Interactions of forest carbon sink and climate change in the hormesis paradigm

There is evidence of climate hormesis (low-dose stimulation and high-dose inhibition by climate change-related stressors), the adaptive response of cells and organisms to moderate, intermittent stress, at community and ecosystem levels, including forest ecosystems with low levels of climate stressors. However, the role of climate hormesis in carbon sequestration by forests and its effects on global processes in the biosphere remains poorly understood. This paper examines this issue based on data for forests of various biomes. The analysis has shown that soil and vegetation are the main carbon pools in forests, which sequester carbon in humus and woody organic matter.
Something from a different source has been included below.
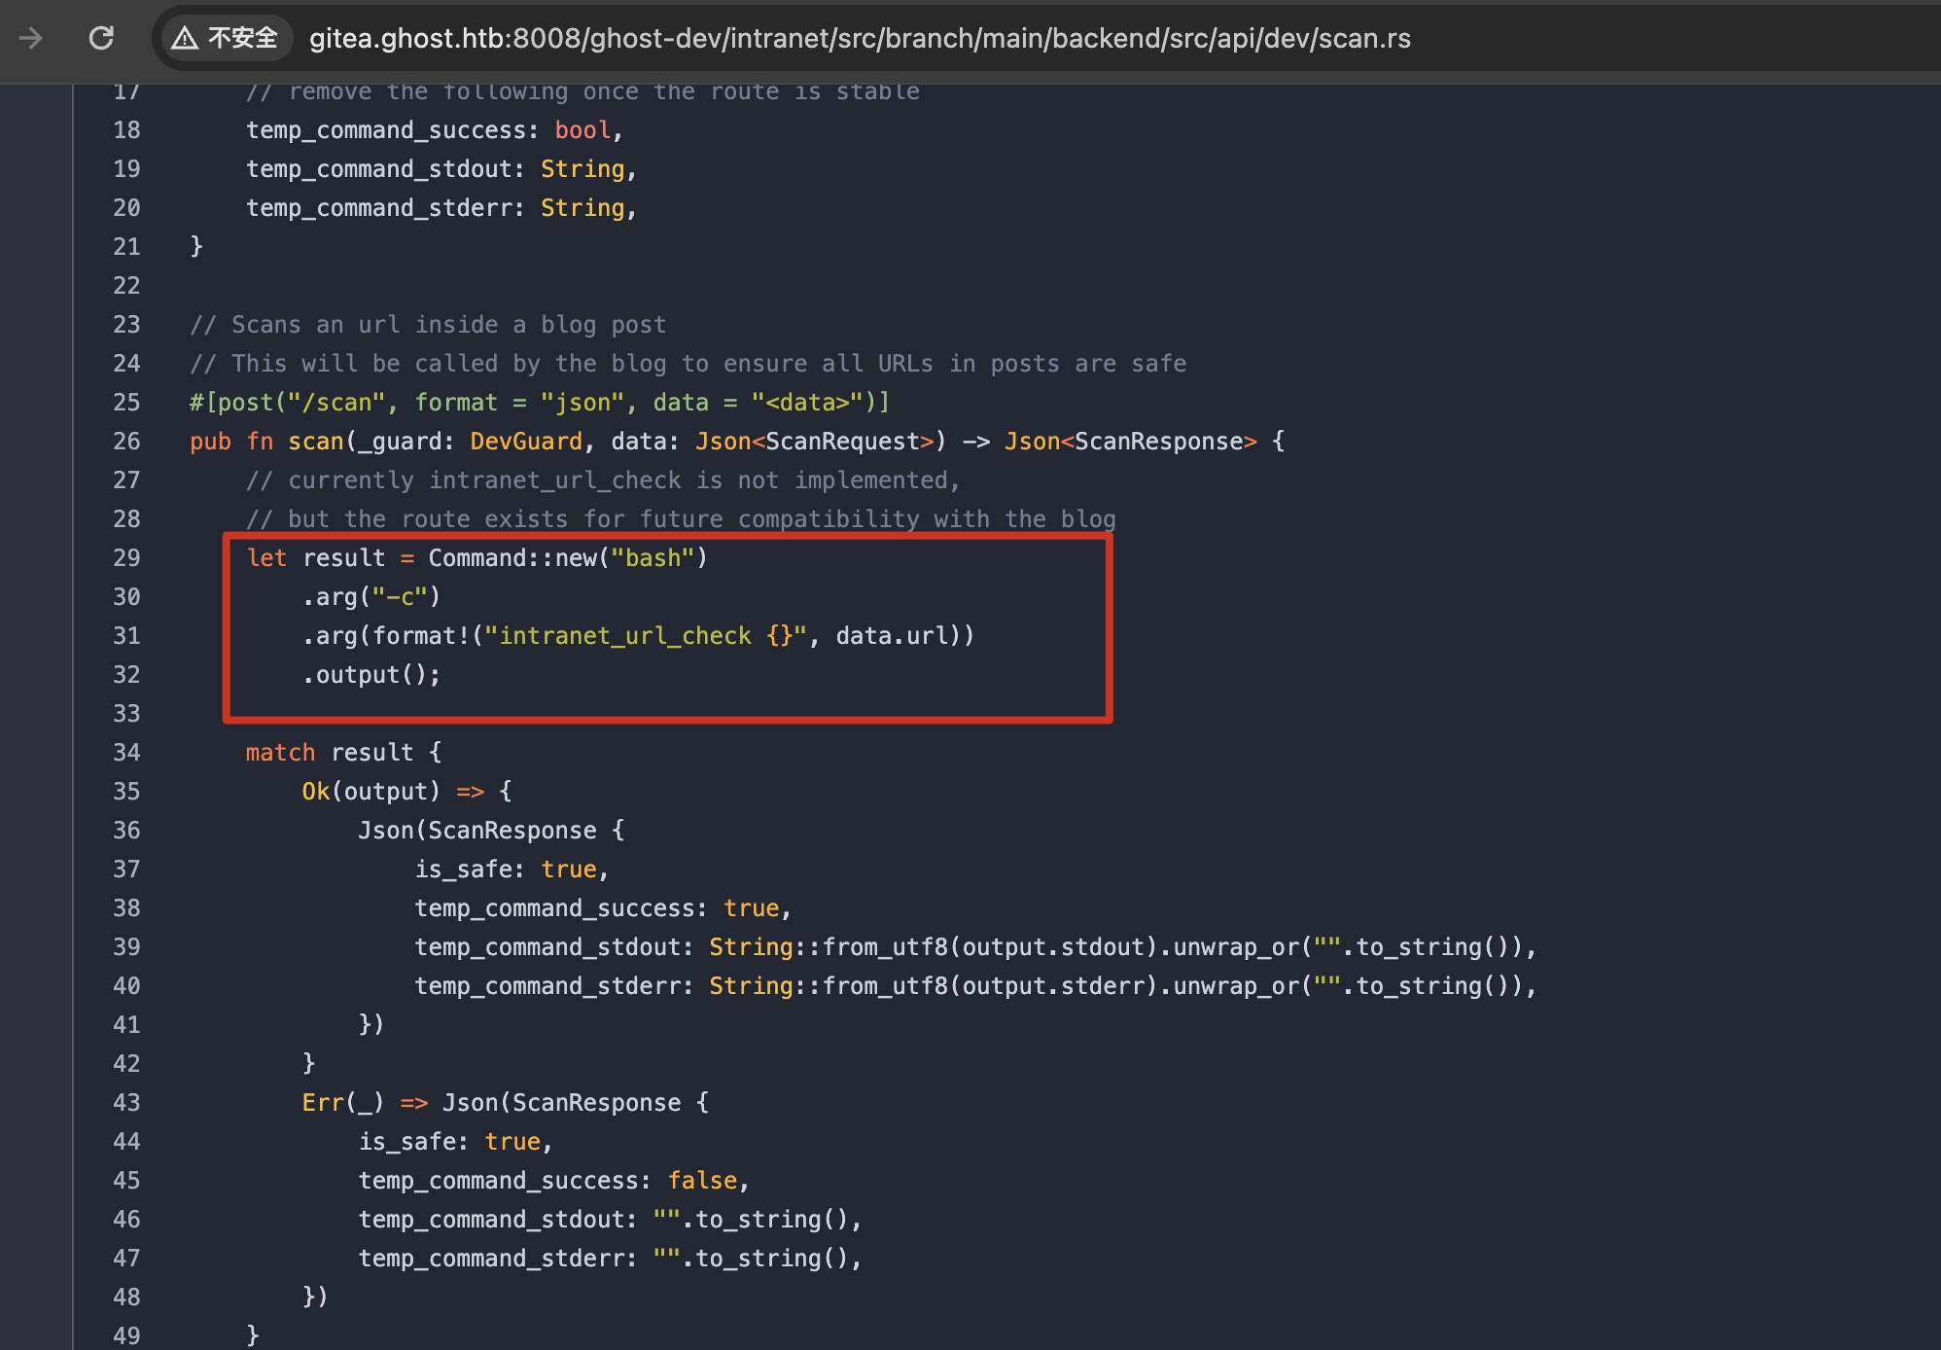Click line number 21 link

126,247
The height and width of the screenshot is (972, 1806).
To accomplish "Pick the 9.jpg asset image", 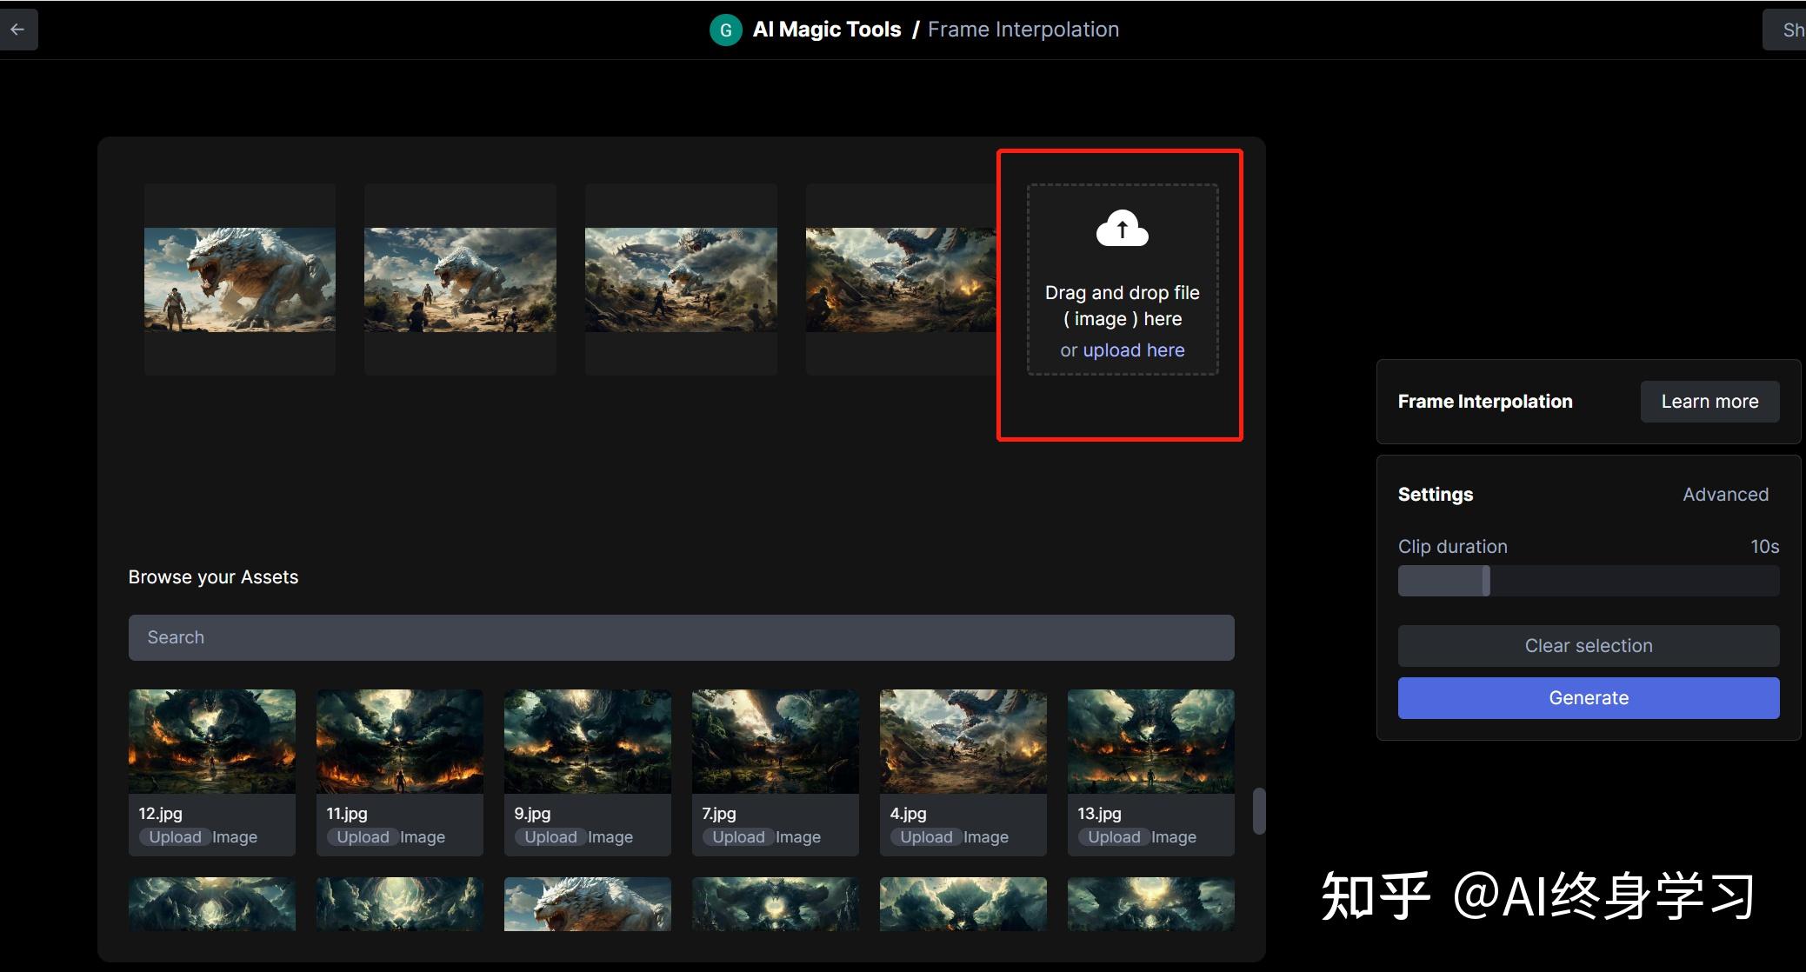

Low dose climate stressors (i.e., moderate stressors related to climate change), through hormetic stimulation of growth and photosynthesis, can increase forest productivity and carbon sequestration by ensuring long-term carbon conservation in wood. Climate hormesis can potentially enhance soil carbon stocks by increasing carbon runoff from vegetation. This may have a reverse stimulating effect on the productivity of trees by increasing available minerals, especially nitrogen. At the biosphere level, climate hormesis of forest ecosystems may be a mechanism of self-regulation, compensating for or at least restraining the pace of climate change, increasing the chances of biomes and ecosystems for successful adaptation. However, anthropogenic activities disrupt this mechanism and the buffer capacities of forests in the face of climate change, reducing their area, especially primary forests and their biological diversity. This review demonstrates the importance of hormesis for studying the effects of climate stressors on carbon sequestration by forests and may be used to enhance their buffering properties.